Accurate Student Poverty Data Is Crucial to Supporting All Students: Fast Facts for Policymakers and System Leaders

The Data Quality Campaign recently released a set of fast facts for policymakers and system leaders about the importance and challenge of accessing accurate student poverty data. 

Accurate student poverty data is critical to identify students who may be facing challenges, measure their growth, and ensure that they get the supports that will help them succeed. Since 1946,  the National School Lunch Program has been the primary source of student poverty data. Traditionally, schools determined FRL status through individual household income forms, which families voluntarily filled out. 

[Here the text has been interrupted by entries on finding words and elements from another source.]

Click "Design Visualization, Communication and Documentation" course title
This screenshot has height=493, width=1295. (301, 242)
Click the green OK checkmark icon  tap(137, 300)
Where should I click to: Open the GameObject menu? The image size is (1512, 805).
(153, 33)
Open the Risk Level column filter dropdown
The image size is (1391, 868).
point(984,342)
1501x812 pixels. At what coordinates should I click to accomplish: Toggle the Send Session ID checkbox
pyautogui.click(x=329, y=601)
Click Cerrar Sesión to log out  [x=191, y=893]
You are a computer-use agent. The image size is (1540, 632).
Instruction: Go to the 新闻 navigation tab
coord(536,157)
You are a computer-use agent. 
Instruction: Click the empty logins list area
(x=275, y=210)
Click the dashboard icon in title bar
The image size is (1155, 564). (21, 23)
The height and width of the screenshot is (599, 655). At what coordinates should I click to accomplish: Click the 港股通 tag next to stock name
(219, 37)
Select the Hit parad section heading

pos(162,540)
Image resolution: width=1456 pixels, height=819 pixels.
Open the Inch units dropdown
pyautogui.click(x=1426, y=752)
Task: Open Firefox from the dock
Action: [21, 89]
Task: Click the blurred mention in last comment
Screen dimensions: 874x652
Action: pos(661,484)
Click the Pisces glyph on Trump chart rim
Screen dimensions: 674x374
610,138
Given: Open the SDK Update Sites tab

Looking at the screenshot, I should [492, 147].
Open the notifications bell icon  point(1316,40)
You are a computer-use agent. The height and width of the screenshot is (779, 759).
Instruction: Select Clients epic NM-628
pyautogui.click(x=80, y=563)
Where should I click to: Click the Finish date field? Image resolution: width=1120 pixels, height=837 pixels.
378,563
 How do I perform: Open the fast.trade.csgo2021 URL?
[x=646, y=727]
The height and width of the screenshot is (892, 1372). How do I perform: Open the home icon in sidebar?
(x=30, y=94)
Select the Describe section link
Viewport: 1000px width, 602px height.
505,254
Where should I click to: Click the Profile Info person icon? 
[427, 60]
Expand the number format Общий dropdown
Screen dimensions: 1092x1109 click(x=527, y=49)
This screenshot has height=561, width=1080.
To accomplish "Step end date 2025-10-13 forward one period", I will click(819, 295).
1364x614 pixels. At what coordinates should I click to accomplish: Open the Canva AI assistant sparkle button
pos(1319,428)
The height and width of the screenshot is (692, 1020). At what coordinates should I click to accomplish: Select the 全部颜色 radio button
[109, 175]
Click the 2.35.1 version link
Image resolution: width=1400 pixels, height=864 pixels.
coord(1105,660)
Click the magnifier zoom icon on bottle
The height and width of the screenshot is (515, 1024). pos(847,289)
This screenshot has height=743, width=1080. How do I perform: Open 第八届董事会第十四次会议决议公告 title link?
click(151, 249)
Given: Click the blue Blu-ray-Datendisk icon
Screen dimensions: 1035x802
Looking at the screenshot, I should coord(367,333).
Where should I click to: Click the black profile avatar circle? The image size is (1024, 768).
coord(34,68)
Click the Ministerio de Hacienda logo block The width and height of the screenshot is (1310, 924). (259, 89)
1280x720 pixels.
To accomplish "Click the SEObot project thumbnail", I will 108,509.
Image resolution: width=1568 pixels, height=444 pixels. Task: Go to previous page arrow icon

In 2010, Congress introduced a change to the program known as the community eligibility provision (CEP). Beginning in the 2014–15 school year, the change allowed schools in which 40 percent or more of students were directly certified as being from low-income families to provide free meals to all students.

The CEP also has had an unintended consequence: it has made FRL status less useful as a measure of student poverty. States now use different strategies to measure student poverty in CEP schools, including direct certification counts, applying multipliers to identified student percentages, or relying on FRL data collected prior to the CEP. However, there is a lack of consensus on the comparative value and accuracy of these alternatives. As the CEP program expands and FRL status data become less accurate, policymakers will need to identify a new way to accurately measure student poverty.

Other measures like actual household income, parental education, student mobility, and receipt of other social safety net programs may provide a more detailed, accurate understanding of where supports are most urgently needed. Researchers at the University of Missouri and the Data Quality Campaign are currently exploring new approaches to measuring student poverty. Texas, for example, allocates school funding based on multiple metrics including the local area median income level, average parental educational attainment, percentage of single-family households, and homeownership rate.